Pan-European indie label trade body IMPALA has announced it will formally oppose any attempt by Sony to buy the EMI music publishing company and/or Universal to buy the EMI record labels.

Sony/ATV is known to be competing with BMG to buy EMI Music Publishing, while sources say that Universal – which withdrew from the bidding for the EMI record companies recently – is now back at the negotiating table. Vivendi-owned Universal and the Sony Corp’s combined music assets – including wholly owned Sony Music and publishing JV Sony/ATV – are the two biggest music companies in the world, and IMPALA argues it would be bad for the wider music industry for the two big operators to get even bigger via the break up of the smaller British music major.

With that in mind, the trade body confirmed yesterday that it has asked the European Commission to investigate “all possible options to intervene” should Sony or Universal be successful in bidding for a sizable slice of the EMI business.

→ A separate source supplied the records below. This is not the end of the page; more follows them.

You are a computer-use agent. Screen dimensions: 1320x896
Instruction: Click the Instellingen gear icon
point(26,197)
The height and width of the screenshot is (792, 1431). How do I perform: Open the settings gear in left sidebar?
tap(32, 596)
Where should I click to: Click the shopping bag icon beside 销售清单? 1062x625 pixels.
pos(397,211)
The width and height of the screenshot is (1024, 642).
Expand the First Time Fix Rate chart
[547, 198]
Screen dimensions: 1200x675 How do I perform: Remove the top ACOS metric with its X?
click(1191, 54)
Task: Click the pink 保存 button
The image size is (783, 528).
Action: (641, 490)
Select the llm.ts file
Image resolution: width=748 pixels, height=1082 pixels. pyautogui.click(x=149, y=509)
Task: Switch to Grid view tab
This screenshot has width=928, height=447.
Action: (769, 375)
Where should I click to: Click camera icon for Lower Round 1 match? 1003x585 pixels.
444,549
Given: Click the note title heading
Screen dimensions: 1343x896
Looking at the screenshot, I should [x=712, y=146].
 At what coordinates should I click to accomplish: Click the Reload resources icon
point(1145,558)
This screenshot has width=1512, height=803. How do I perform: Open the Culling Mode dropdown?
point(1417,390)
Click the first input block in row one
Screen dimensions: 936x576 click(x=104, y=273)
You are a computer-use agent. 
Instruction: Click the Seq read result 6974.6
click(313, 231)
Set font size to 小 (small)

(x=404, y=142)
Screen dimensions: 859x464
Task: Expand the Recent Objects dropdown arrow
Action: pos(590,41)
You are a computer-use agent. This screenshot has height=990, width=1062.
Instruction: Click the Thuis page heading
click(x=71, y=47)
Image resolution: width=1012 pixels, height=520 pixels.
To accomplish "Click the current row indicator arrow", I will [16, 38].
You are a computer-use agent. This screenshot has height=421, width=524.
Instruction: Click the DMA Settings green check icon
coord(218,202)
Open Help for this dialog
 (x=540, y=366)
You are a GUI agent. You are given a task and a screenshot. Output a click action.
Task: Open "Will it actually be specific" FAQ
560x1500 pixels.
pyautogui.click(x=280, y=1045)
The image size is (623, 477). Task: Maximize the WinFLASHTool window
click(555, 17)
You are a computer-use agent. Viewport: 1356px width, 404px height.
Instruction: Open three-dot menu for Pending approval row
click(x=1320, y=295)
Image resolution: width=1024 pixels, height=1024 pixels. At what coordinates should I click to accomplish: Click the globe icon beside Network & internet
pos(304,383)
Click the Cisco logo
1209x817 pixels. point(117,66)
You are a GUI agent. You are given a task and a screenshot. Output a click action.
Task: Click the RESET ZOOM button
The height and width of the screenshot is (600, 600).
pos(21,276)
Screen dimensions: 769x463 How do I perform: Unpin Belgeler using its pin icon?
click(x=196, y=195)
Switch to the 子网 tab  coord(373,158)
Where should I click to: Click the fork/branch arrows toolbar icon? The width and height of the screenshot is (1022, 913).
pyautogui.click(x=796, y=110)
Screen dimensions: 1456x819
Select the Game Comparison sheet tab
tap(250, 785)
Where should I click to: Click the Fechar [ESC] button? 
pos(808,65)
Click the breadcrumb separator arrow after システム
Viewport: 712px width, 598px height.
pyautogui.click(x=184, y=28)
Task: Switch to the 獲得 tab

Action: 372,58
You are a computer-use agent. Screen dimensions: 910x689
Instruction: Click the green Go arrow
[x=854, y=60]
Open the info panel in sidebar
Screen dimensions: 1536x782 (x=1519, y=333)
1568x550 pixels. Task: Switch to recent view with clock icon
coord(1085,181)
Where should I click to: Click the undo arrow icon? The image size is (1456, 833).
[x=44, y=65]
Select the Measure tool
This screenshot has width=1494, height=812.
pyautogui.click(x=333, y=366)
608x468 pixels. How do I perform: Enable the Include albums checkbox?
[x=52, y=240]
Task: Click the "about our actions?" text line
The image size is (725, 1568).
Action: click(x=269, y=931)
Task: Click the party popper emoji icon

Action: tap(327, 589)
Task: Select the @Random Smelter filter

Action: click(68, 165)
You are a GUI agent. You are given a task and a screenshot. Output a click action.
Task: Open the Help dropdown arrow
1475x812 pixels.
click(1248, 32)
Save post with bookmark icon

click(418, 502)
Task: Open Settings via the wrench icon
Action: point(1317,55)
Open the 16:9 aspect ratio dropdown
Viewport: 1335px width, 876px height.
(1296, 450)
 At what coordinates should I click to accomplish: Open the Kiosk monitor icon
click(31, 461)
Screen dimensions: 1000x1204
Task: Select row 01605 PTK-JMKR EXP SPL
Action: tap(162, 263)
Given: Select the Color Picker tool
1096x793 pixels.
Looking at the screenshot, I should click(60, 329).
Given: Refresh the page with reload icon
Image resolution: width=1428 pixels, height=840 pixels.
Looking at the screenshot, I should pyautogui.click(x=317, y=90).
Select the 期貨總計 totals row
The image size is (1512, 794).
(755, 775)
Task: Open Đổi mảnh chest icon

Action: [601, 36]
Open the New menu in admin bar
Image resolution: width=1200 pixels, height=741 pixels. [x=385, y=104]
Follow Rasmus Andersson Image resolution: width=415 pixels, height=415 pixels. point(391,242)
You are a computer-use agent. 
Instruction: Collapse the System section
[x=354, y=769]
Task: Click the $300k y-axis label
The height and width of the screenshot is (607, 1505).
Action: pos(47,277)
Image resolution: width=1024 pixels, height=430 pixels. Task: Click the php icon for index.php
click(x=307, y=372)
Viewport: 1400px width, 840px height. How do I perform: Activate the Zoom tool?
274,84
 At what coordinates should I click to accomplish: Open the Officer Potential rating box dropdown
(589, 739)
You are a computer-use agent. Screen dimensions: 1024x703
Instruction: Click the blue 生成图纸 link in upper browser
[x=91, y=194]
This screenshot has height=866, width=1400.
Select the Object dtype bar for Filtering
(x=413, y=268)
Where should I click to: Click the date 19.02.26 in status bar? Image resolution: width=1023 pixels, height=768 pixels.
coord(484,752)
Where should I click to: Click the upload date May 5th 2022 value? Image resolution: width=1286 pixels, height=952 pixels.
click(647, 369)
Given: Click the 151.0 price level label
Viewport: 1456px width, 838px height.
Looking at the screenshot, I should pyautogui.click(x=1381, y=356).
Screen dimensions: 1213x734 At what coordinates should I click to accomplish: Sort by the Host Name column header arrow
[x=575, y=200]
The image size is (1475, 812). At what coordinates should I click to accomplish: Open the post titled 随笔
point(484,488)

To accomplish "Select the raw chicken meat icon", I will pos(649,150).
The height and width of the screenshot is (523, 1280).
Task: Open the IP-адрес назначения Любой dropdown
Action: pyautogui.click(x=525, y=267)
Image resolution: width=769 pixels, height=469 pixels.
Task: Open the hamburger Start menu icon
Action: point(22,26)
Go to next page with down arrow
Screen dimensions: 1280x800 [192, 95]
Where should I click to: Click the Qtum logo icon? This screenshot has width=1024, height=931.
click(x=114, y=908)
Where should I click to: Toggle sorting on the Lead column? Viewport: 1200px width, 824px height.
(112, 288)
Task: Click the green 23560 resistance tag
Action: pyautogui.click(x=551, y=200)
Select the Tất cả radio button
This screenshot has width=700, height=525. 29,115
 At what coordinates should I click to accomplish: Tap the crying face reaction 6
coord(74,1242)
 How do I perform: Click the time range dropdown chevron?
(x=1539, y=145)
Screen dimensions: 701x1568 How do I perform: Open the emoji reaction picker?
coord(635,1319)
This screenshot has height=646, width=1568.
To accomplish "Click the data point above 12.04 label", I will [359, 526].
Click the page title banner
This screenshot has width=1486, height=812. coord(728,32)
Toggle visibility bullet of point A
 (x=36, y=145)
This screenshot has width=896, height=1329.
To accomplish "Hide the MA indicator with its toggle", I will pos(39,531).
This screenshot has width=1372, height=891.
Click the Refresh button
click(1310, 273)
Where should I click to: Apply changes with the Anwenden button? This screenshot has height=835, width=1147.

Assuming competition regulators took an interest in either or both a Universal or Sony purchase of one half of EMI, and it is likely they would, IMPALA will clearly lobby hard for both to be blocked. It’s known that the regulatory costs and risks associated with a Universal or Sony purchase of EMI, and specifically who should actually take that risk, has been discussed by Citigroup and both the potential buyers, the US bank being keen to minimise its exposure.

Interestingly, if it is Warner which is successful in bidding for the EMI labels – and although it too formally withdrew from the bidding last week, informal talks between the US major and Citigroup are said to be ongoing – IMPALA will push for ‘remedies’ rather than an all out blocking of the deal.

The possibility of an EMI/Warner merger has been on the table before, of course. There is an argument that the two smaller major music companies merging would actually be a good thing, because a combined EMI/Warner would be more able to take on Universal and Sony, and would mean three rather than two uber major players in the market.

That partly explains IMPALA’s more flexible approach to a possible Warner deal with Citigroup, though the organisation would still be looking for the kind of concessions offered by then Warner CEO Edgar Bronfman Jr back in 2007, the last time a merger of Warner and EMI was seriously on the table.

Although no longer CEO, Bronfman is still spearheading Warner’s EMI takeover ambitions, and he may well be willing to negotiate with IMPALA again to reduce opposition during any competition regulator investigation, though as this time Warner would only be buying EMI’s labels, not the whole company, he might feel less of a need to win friends in the indie sector.

Restating IMPALA’s position on all this, the body’s Executive Chair Helen Smith told CMU: “We have always said our position is no mergers without remedies and we know from 2007 that it is possible to find a solution which is far-reaching enough. Our problem with Universal, however, is that we believe it is simply too big already to be allowed to gain more power and we have the same concerns over Sony buying EMI publishing. Making such a duopoly more powerful goes completely against the basic principles of competition in cultural markets”.